Why I made my LLM security tool show evidence instead of just flagging "risk"
When I started building rojaprove (a pre-launch red-team for LLM apps), the obvious approach was to let an LLM judge whether a response "looks" vulnerable. I dropped that fast.
The problem: LLMs are unreliable at judging vulnerability. You get confident false positives — "this might be exposed" when it isn't, and the reverse. For a security tool, that's worse than useless; it trains you to ignore it.
So I went the other way. rojaprove plants a canary in your system prompt, sends the actual attack probe at your endpoint, and does a deterministic check: did the canary string surface in the raw response, yes or no? No interpretation, no "the AI thinks."
Every finding shows three things: the exact input sent, the raw response received, and the verdict. If it says your prompt leaked, you can see the literal moment it did — your secret sitting in the response text. If it says clean, that's because the canary genuinely never appeared.
It's a smaller claim than "AI-powered vulnerability detection," but it's one I can actually stand behind: either the secret leaked or it didn't, and you can see which.
Free and open source, BYOK, tests only endpoints you own.
github.com/ghkfuddl1327-wq/rojaprove
https://x.com/OHS1327
Curious how others here think about false positives in security tooling — do you trust LLM-as-judge for this, or does it break down for you too?

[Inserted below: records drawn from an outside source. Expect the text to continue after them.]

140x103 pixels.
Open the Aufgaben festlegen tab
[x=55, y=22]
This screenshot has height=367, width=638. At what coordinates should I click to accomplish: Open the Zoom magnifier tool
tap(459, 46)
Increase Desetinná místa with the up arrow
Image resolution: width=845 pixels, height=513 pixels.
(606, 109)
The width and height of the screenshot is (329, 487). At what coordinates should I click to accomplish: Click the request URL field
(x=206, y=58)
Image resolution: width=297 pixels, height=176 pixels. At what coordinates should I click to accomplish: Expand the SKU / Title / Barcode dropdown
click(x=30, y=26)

The circularity of "AI judging AI" is something I've been thinking about too - curious what signal gap you noticed when the AI evaluator was calling things safe that still turned out to be issues?
Honestly, I didn't get far enough into LLM-as-judge to collect clean false-negative data myself — I bailed earlier than that. What pushed me off it was the false-positive direction plus the published work on LLMs being near-random at judging paired vulnerable/safe code. Once I saw the judge couldn't reliably tell those apart, I stopped trusting its "safe" verdicts by the same logic — if it's guessing on the positives, a confident "safe" isn't worth much either.

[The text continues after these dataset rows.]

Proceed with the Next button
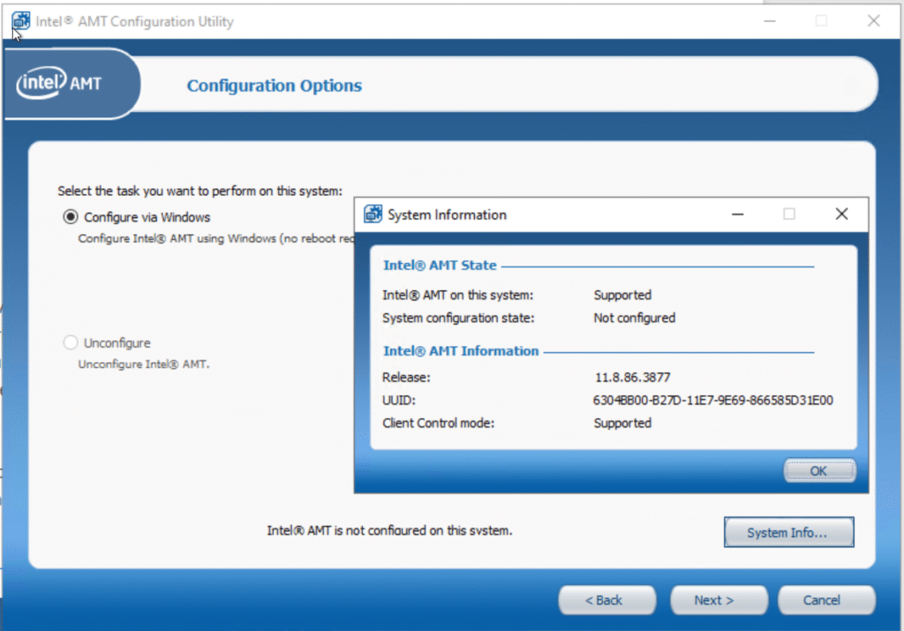Image resolution: width=904 pixels, height=631 pixels. click(713, 600)
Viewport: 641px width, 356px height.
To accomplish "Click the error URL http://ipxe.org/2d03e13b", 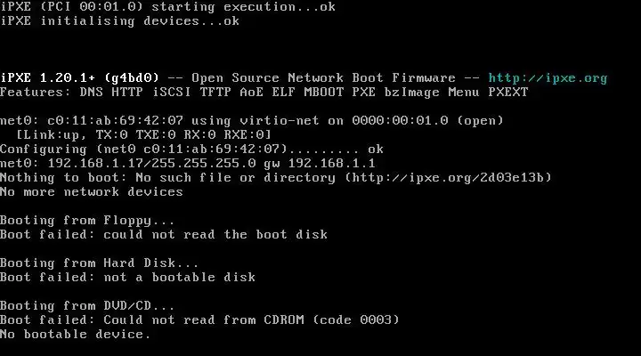I will point(448,178).
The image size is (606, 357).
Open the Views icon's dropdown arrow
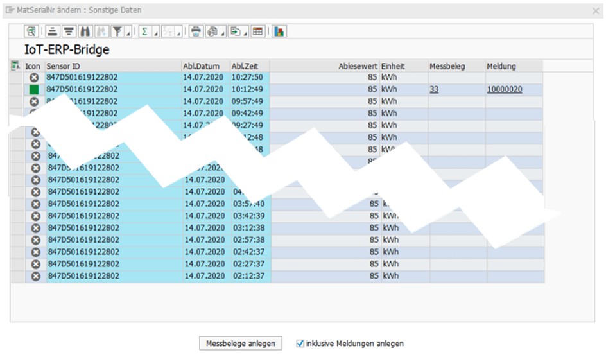pyautogui.click(x=223, y=33)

So I sidestepped the whole signal-gap question instead of trying to close it: plant a known canary, send the probe, check deterministically whether that exact string came back. The "did it leak" question has a ground truth, so there's no evaluator to second-guess.
The tradeoff is it's a narrower claim — it only answers "did this specific secret surface," not "is this app broadly safe." But for the pre-launch check I cared about, I'd rather have a small true answer than a big maybe.

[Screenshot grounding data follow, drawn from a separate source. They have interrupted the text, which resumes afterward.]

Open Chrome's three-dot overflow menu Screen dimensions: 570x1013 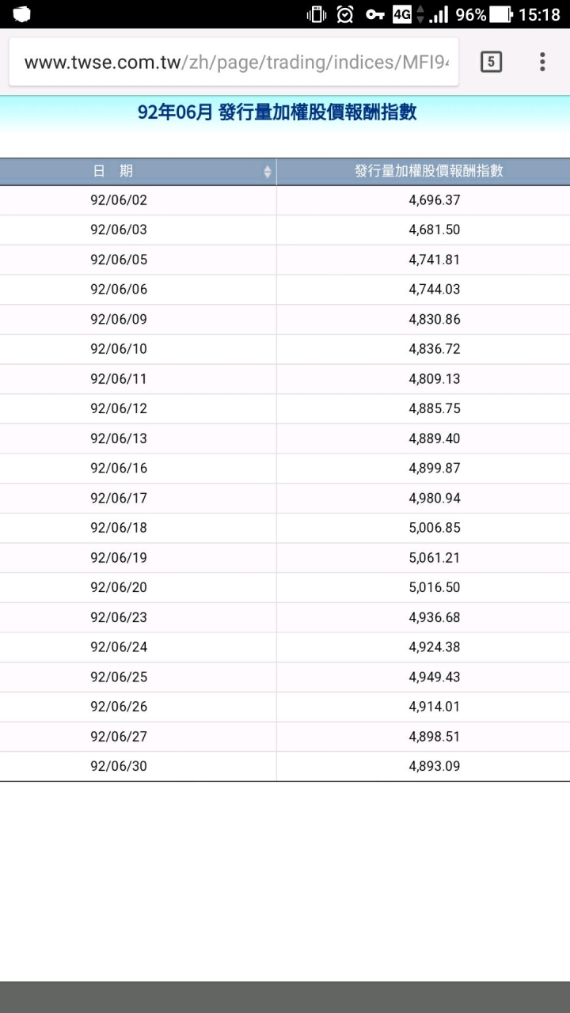[542, 62]
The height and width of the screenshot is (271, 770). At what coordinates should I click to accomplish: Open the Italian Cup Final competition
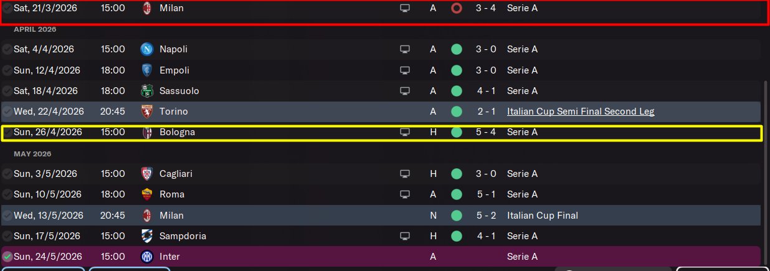click(542, 216)
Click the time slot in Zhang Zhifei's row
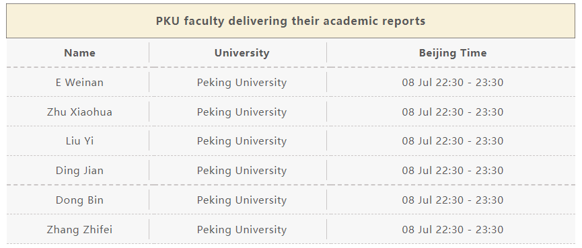This screenshot has width=582, height=248. pos(452,230)
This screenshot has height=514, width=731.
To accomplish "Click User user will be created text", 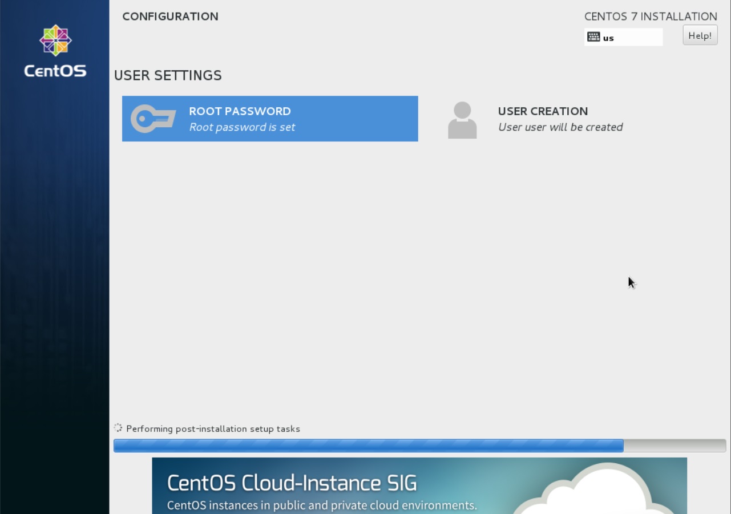I will coord(560,127).
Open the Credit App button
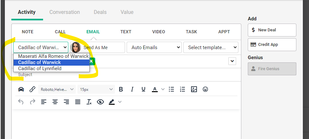This screenshot has width=309, height=139. (x=272, y=45)
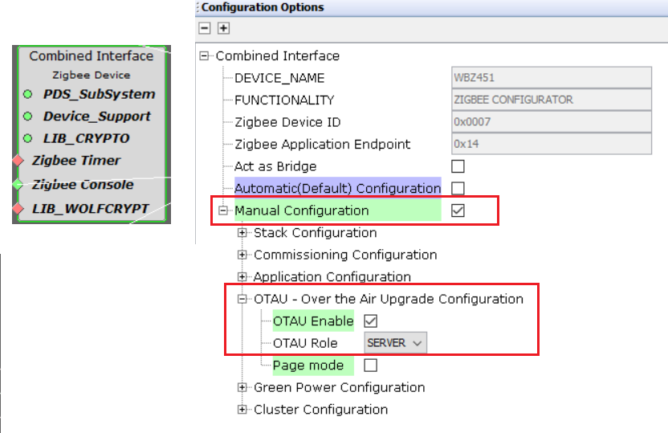Toggle the Automatic(Default) Configuration checkbox

click(458, 188)
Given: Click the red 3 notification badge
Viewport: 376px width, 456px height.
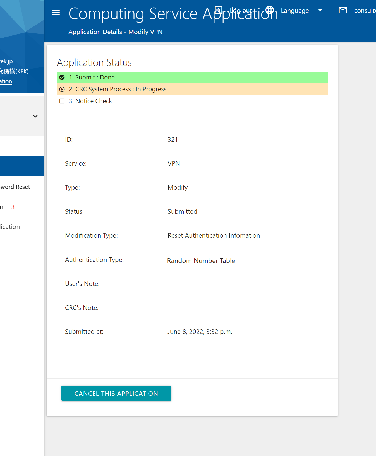Looking at the screenshot, I should (13, 207).
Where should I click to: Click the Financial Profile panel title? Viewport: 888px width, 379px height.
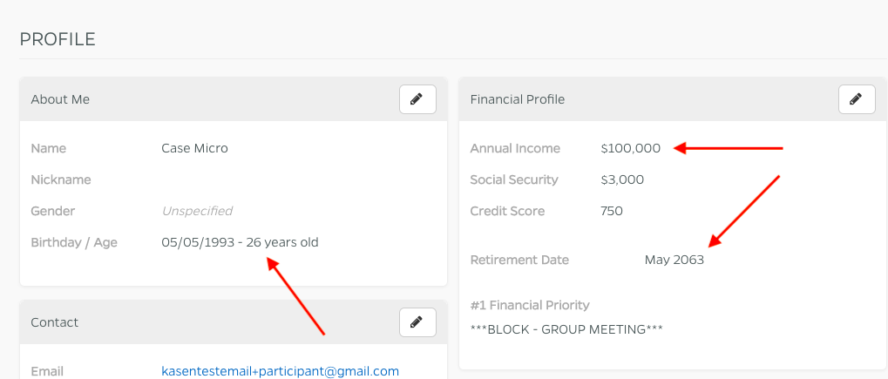tap(517, 99)
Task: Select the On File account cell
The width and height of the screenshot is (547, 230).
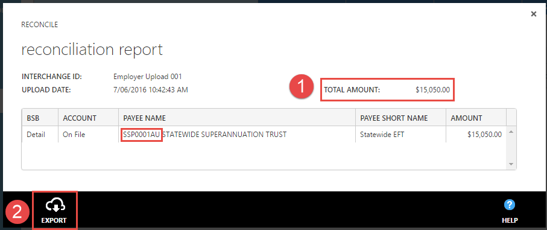Action: pos(74,135)
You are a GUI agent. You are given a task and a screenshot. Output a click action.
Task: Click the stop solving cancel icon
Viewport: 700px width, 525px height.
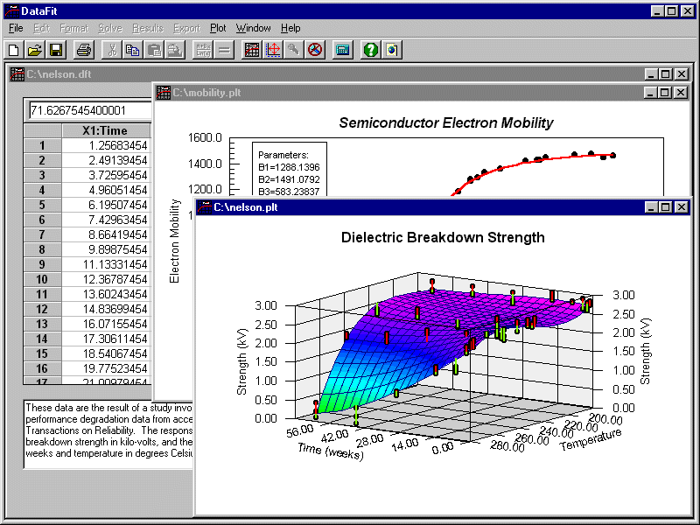(x=314, y=50)
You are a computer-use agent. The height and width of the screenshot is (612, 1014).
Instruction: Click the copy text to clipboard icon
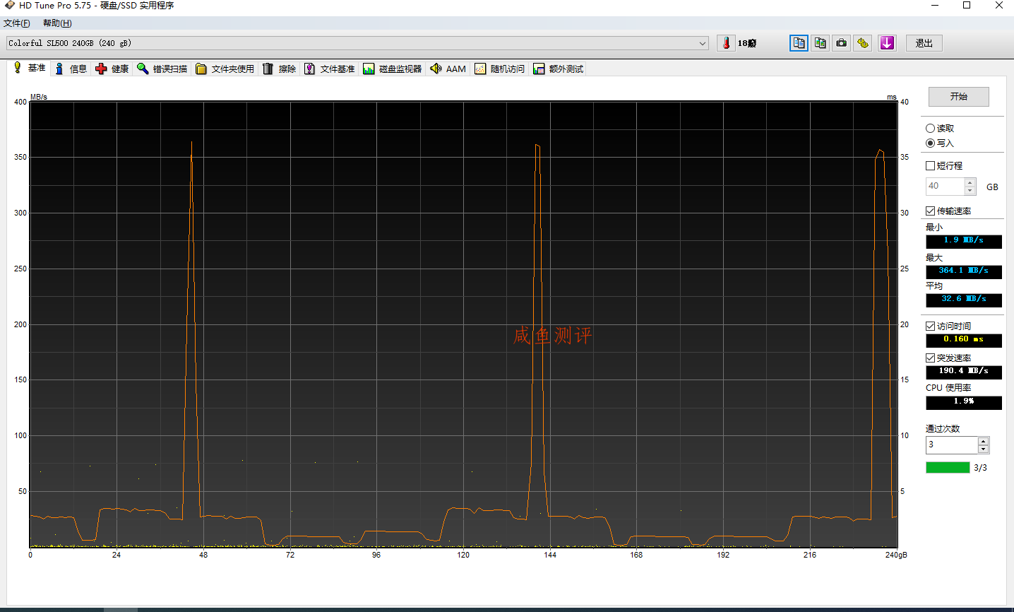(799, 43)
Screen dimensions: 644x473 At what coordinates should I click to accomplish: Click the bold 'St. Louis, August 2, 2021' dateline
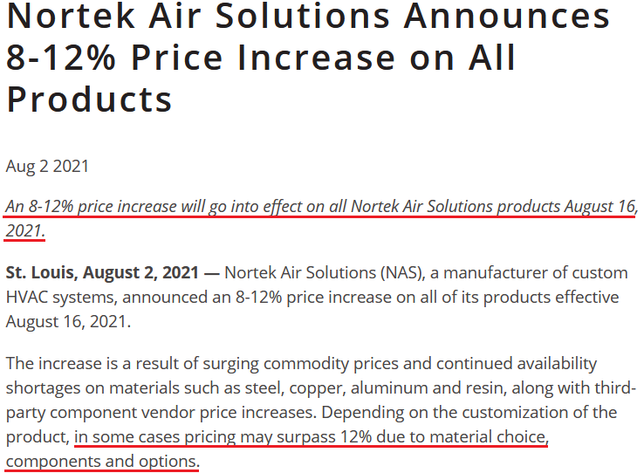coord(102,272)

Curious what you've seen on the false-negative side — were the misses more about the judge lacking context, or genuinely rating a bad response as fine?
One thing I'd be careful with:
The interesting question may not be whether deterministic checks produce fewer false positives.
It may be which kinds of trust a security tool ultimately needs to earn.
Those sound similar, but they can lead to very different product decisions over time.